| In the late nineteenth century, as the study of history shifted
from the domain of letters into the social sciences, novelists
in the North and the West generally turned away from writing
history. Many southern novelists and poets, however, continued
to undertake historical writing as an extension of their art
form. What made southern literary figures differ from their
northern and western counterparts? In A Disturbing and Alien
Memory, Douglas L. Mitchell addresses this intriguing question
by tracing a line of southern writers from the early nineteenth
century to the mid-twentieth, finding that an obsessive need
to defend the South and the oft-noted "rage to explain" drove
some creative writers to continue to make forays into history
and biography in an effort to enter a more public sphere where
they could more decisively influence interpretations of the
past.
In the Romantic history of the nineteenth century, Mitchell
explains, men of letters saw themselves as keepers of memory
whose renderings of the past could help shape the future of
the nation.
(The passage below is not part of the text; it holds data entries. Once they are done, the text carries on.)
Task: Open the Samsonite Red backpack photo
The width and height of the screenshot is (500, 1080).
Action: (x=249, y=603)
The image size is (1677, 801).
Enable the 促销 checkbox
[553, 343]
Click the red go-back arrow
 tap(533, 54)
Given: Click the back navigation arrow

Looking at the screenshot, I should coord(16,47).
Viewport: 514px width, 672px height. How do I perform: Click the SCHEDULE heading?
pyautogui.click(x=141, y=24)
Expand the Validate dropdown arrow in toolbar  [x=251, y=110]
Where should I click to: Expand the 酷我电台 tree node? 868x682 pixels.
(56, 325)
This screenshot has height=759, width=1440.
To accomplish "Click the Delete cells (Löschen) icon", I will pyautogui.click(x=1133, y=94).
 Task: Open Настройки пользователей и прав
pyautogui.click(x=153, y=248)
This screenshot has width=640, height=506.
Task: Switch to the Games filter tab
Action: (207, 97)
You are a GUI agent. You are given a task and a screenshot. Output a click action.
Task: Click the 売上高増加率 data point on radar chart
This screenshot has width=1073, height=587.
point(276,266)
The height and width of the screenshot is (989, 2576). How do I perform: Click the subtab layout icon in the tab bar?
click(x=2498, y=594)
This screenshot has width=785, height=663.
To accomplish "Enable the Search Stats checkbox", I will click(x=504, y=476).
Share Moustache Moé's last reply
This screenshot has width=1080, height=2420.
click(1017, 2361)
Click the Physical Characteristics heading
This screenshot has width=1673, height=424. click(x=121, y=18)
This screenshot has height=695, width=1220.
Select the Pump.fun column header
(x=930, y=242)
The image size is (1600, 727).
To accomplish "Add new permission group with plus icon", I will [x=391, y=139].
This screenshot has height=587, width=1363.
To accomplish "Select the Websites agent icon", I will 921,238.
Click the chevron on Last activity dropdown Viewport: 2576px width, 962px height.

He explores the historical writing of William
Gilmore Simms to trace the failure of Romantic nationalism
in the growing split between North and South, then turns to
Thomas Nelson Page's effort to resurrect the South as a "spiritual
nation" with a redeemed history after the Civil War. Mitchell
juxtaposes their work with that of William Wells Brown, the
pioneering African American historian and novelist who used
the authority of history to write blacks into the American
story.
Moving into the twentieth century, Mitchell analyzes the
historical component of the Southern Agrarian project, focusing
on the tension between modernist aesthetics and polemical
aims in Allen Tate's Civil War biographies. He then traces
a path toward a viable historical vision Robert Penn Warren's
recovery of a tragic understanding and the creation of a compelling
historical art in the work of Shelby Foote. Throughout, Mitchell
examines the peculiar dilemma of southern writers, the changing
nature of history and its relation to the realm of letters,
and the question of public authority, shedding light on several
neglected texts in the process—including Simms's The Sack
and Destruction of Columbia, S.C., Brown's The Negro
in the American Rebellion, Tate's Jefferson Davis,
and Warren's John Brown.
Offering a new perspective on a perennial debate in southern
letters, A Disturbing and Alien Memory provides a critical
framework for a neglected genre in the southern literary canon.